The forest smelled wrong.

I’d been gone only a month, but walking through pack territory felt like entering a foreign land. The trees were the same, the paths familiar, but my wolf recoiled from scents that used to mean home.

“Easy,” Kaian murmured beside me. He’d insisted on coming despite the danger, had assembled a guard of five vampires who moved through the shadows like smoke. “Your wolf is stronger now. She knows you don’t belong here anymore.”

He was right. With every step toward the pack den, my wolf pushed harder against my skin, wanting out, wanting to run back to Nocturne where stone and shadow felt more like home than pine and earth.

“They’re watching us,” I said quietly. I could feel pack members hidden in the trees, could smell their fear and aggression.

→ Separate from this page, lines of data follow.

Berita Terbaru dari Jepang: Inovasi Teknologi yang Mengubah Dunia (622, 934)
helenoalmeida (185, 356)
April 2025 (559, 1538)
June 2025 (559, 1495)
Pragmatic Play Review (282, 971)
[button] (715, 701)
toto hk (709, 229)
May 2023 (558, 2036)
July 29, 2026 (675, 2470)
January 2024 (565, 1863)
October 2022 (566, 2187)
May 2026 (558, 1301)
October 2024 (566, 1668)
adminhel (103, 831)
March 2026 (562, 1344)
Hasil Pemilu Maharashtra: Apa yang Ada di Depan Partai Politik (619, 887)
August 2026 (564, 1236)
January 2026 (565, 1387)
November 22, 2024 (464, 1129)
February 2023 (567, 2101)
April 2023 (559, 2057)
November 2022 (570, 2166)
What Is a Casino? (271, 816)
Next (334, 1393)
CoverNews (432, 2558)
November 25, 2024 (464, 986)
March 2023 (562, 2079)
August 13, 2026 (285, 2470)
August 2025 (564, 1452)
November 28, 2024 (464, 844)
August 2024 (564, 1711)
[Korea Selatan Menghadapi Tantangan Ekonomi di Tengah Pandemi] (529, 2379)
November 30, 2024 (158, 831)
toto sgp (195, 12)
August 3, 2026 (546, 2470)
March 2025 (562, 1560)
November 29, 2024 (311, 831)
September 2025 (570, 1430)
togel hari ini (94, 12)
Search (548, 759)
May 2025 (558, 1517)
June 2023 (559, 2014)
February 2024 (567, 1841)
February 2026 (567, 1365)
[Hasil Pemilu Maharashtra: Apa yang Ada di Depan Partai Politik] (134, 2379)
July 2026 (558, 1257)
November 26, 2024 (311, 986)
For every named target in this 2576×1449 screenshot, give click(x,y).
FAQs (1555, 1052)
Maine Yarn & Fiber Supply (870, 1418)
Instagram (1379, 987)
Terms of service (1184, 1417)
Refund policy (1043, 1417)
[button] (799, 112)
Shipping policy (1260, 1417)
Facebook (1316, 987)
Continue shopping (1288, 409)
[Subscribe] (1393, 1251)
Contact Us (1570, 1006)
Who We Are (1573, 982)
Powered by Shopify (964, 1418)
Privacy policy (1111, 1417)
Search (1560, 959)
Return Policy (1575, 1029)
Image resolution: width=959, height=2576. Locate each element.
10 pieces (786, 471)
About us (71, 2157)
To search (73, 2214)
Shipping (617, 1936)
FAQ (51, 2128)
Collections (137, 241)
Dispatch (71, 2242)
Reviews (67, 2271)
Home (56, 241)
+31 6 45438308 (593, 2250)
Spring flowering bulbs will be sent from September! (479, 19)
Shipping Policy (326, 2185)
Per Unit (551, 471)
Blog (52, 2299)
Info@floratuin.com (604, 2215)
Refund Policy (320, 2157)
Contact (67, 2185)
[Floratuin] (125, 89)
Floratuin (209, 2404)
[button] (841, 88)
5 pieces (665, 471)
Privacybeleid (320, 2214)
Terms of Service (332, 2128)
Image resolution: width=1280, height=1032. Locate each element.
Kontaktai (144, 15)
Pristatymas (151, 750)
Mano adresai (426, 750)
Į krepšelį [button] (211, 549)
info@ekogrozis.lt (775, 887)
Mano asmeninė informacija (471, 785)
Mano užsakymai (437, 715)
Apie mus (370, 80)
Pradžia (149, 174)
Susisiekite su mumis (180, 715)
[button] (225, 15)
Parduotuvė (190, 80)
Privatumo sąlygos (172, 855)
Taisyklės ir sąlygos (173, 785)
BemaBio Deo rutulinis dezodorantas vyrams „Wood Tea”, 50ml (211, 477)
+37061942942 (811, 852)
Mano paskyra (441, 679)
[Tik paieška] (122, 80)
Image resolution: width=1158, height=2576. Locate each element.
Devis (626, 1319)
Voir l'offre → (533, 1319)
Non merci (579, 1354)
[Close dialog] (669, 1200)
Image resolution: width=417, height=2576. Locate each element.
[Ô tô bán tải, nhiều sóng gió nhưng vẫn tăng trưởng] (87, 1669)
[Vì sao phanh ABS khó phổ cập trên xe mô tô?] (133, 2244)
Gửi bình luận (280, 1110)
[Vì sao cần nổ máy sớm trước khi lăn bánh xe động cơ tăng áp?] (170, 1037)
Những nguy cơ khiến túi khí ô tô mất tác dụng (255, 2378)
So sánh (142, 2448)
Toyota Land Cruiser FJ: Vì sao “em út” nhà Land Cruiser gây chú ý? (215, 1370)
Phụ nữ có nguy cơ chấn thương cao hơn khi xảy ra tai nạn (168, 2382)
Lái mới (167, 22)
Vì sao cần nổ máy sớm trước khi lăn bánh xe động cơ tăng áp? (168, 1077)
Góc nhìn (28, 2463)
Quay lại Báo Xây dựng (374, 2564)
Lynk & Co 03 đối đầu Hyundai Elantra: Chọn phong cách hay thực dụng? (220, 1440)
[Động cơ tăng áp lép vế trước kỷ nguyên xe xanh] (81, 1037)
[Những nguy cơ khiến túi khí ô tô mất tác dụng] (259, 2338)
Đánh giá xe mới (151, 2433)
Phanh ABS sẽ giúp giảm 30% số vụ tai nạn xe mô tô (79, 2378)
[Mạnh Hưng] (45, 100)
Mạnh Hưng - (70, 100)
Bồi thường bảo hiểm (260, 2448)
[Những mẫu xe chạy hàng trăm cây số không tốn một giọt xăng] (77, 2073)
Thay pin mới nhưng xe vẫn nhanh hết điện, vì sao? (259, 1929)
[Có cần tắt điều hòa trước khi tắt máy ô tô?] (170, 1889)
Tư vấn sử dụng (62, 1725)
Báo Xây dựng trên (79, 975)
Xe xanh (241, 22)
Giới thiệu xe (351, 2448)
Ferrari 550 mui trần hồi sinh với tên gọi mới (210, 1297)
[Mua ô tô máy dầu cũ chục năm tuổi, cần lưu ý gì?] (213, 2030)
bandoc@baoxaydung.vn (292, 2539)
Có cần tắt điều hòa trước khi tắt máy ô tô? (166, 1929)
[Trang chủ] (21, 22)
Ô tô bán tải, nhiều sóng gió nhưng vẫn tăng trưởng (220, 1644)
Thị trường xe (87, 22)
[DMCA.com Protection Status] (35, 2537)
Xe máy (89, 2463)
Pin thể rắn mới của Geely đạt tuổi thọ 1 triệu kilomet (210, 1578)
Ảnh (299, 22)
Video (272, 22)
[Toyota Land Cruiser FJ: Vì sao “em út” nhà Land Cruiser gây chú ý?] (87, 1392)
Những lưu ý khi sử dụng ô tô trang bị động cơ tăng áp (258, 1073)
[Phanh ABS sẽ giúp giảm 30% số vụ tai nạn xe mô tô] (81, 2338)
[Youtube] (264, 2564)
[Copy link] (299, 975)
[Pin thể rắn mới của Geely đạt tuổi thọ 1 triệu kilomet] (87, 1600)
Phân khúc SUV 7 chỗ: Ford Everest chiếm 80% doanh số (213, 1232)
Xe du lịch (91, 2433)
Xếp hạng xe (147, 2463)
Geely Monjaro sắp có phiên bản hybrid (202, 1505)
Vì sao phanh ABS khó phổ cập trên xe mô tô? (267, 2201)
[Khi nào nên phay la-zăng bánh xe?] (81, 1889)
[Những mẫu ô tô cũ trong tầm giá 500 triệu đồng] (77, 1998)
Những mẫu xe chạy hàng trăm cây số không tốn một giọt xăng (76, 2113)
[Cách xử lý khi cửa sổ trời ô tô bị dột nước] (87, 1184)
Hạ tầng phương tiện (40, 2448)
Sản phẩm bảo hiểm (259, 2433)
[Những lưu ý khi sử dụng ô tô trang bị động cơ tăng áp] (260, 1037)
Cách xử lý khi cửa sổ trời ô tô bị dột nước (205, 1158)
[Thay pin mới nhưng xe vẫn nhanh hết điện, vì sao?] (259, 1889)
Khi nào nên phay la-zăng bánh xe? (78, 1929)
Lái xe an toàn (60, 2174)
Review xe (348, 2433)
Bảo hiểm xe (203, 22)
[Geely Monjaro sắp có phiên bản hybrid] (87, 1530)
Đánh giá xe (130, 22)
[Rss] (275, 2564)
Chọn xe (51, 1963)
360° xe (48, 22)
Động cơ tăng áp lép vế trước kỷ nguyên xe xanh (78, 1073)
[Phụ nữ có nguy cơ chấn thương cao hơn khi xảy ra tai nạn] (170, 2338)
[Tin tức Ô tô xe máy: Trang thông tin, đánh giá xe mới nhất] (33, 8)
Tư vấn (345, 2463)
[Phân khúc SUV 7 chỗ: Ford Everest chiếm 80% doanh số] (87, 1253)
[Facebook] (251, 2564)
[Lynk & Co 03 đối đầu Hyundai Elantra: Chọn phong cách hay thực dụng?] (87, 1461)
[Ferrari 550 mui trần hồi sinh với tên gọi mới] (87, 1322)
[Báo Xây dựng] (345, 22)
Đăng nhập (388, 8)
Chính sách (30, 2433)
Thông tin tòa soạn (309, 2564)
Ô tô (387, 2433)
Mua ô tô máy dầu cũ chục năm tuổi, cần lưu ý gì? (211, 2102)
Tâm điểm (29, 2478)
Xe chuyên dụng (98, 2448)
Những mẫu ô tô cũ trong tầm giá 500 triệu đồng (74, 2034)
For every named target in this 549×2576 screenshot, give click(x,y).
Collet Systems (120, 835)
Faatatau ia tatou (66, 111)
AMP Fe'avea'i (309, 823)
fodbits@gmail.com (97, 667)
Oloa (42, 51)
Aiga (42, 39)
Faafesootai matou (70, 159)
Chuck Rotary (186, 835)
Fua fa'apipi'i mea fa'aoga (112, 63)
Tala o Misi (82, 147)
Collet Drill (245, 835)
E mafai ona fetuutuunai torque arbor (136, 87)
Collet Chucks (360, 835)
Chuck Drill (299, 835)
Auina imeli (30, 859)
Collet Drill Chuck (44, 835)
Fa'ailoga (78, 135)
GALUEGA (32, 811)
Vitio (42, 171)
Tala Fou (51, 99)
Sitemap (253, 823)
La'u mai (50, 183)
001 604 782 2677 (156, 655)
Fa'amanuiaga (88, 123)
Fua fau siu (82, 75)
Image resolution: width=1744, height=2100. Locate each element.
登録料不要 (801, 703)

“Let them watch.” Kaian’s hand rested on the small of my back, possessive and grounding. “They attack us, they start a war they can’t win.”

The pack house came into view—a sprawling structure built into the hillside where I’d spent twenty years of my life. The entire pack had gathered in the clearing before it, maybe two hundred wolves standing in loose formation.

And at the center, on the Alpha’s platform, stood Drake and Lyla.

My breath caught. I’d seen Lyla through the bond, but seeing her in person was different. She’d lost at least twenty pounds, her skin stretched tight over bones, her hair dull and lifeless. She looked like she was dying.

Because she was.

Drake stood beside her, one arm supporting her waist, looking haggard and desperate. When his eyes found mine, something complicated crossed his face—relief and guilt and anger all twisted together.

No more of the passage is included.